En el este de Alemania, un círculo de madera y tierra de 75 metros de diámetro ha reescrito la historia de la astronomía. El Círculo de Goseck, construido hacia el 4900 a.C., es el observatorio solar más antiguo de Europa. Sus puertas alineadas con los solsticios demuestran que los agricultores neolíticos ya medían el tiempo con precisión mil años antes que los egipcios.

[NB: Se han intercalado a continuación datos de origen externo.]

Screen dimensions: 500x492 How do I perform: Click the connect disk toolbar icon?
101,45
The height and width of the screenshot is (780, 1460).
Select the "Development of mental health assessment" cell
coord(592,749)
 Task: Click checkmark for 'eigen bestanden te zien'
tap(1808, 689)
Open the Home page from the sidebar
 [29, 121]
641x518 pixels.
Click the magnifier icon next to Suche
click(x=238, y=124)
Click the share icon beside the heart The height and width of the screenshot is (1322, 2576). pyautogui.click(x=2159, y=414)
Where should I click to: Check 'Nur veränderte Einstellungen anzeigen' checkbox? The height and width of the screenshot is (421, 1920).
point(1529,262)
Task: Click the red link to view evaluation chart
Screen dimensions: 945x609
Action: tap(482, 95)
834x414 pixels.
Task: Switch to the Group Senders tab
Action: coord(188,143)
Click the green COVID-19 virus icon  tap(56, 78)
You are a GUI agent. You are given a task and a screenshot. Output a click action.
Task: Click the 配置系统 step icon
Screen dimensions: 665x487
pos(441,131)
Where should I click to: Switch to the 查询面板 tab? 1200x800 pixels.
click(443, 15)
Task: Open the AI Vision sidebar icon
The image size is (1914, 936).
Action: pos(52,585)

La ingeniería detrás de las puertas solares 🔭
La estructura consta de tres fosos concéntricos y dos puertas de madera que forman un arco de 60 grados. Los arqueoastrónomos confirmaron que las aberturas marcan exactamente la salida del sol en el solsticio de invierno. El diseño no es casual: los postes de madera, de hasta 3 metros de altura, funcionaban como marcadores visuales. Un observador situado en el centro podía predecir el cambio de estaciones con un margen de error mínimo. No se usaron instrumentos complejos, solo geometría práctica y observación meticulosa.
GPS neolítico: cuando el sol era el Google Maps 🧭
Imagina a un campesino del 4900 a.C. explicando a su vecino que llega tarde a la cosecha porque su sombra proyectada en el poste sur no coincide con la piedra de referencia. Lo más curioso es que este sistema funcionó durante siglos sin actualizaciones de software. Mientras tanto, hoy perdemos la señal del móvil en un túnel y entramos en pánico. Ellos tenían el sol, nosotros tenemos 5G. ¿Quién evolucionó realmente?